Dec 14, 2015, 07:55 pm Last Edit: Dec 14, 2015, 07:58 pm by beingobserver
Hi people.

I have 12VDC motor which draws 0.35A which is controlled by an Arduino.

Can I use 1N4001 diode to block voltage spikes?


Thanks in advance.

Wawa

Yes.
The diode goes across the motor. Cathode to +supply.
What sort of transistor do you use to switch the motor.
And what is the value of the base resistor.
Leo..

MarkT

You need to find out the maximum current draw (stall current), not just the
nominal full-load current, since the transistor will have to survive these peaks too.
[ I DO NOT respond to personal messages, I WILL delete them unread, use the forum please ]

raschemmel

Quote
Can I use 1N4001 diode to block voltage spikes?
I think you mean flyback diodes to block inductive BACK EMF. (not voltage spikes)

Archibald

I think you mean flyback diodes to block inductive BACK EMF. (not voltage spikes)
See "voltage spike" in the first sentence of this Wikipedia article.

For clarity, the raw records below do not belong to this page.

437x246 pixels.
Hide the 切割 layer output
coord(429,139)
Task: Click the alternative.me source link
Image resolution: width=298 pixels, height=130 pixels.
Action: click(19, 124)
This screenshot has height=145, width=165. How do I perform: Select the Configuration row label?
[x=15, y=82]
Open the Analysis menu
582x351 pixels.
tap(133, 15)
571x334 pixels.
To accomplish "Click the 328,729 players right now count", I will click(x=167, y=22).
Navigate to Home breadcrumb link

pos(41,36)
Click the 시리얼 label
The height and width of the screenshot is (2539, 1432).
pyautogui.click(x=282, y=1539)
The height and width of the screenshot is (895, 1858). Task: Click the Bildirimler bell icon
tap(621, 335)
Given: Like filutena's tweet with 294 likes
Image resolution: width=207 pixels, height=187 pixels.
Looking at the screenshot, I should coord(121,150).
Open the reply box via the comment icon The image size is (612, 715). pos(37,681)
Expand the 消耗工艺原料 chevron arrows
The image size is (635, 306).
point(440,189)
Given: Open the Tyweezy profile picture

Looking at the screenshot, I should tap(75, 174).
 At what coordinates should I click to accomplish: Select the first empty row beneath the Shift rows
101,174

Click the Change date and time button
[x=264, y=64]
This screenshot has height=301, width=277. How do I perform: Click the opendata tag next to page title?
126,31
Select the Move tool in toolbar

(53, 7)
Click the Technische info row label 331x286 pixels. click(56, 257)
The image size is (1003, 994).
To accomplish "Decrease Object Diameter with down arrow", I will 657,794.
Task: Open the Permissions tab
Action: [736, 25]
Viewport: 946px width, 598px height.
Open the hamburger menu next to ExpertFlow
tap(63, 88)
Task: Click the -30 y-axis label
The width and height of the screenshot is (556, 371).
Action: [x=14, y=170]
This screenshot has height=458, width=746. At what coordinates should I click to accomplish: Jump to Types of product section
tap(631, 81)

However I believe "flyback diode" is derived from a diode used in some television line output circuits.  Flyback is not a sudden voltage spike in my view.

yendis

I assume you are using PWM (and driving the motor via a transistor) and talking about the inductive kick when the motor is switch off.  If you place a diode between motor +/-  as suggested by wawa, this will prevent the voltage greatly exceeding the supply voltage.  A 1N4001 should work OK but it is not the best for the job. 
Chris

Wawa

A 1N4001 should work OK but it is not the best for the job. 
Please explain.
Leo..

raschemmel

Quote
A 1N4001 should work OK but it is not the best for the job. 
Please explain.
Flyback diode is a SCHOTTKY DIODE application

larryd

Quote
A 1N4001 should work OK but it is not the best for the job.
From: motors, contactors , relays or solenoids I have never had any problems using a 1N4000 series diode in a fly-back application.
No technical PMs.
If you are asked a question, please respond with an answer.
If you are asked for more information, please supply it.
If you need clarification, ask for help.

raschemmel

Quote
From: motors, contactors , relays or solenoids I have never had any problems using a 1N4000 series diode in a fly-back application. 
Just for the record, neither have I.

Wawa

#10
Dec 16, 2015, 11:36 pm Last Edit: Dec 16, 2015, 11:36 pm by Wawa
Flyback diode is a SCHOTTKY DIODE application
Please explain.

Don't say: "becasue a schottky diode is faster".
Because it isn't.
At least not the "turn-on" time.
Leo..

MarkT

A schottky diode is not always the best, since the low on-voltage will slow down the current decay
to perhaps twice as slow as a pn-junction diode, which might be too long for some applications.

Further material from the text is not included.